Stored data
#####

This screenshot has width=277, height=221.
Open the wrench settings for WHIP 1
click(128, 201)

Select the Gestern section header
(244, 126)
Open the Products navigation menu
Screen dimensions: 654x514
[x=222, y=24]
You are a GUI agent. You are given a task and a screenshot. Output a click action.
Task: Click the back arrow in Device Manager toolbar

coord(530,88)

#####

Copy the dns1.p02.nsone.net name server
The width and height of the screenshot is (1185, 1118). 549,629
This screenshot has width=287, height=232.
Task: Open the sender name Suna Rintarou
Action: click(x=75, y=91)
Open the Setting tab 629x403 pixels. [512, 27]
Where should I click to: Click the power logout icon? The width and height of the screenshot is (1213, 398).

#####

The output should be exactly the lines above from the line containing "This screenshot has width=277, height=221." to the line containing "You are a GUI", inclusive, with no other lines.

This screenshot has width=277, height=221.
Open the wrench settings for WHIP 1
click(128, 201)

Select the Gestern section header
(244, 126)
Open the Products navigation menu
Screen dimensions: 654x514
[x=222, y=24]
You are a GUI agent. You are given a task and a screenshot. Output a click action.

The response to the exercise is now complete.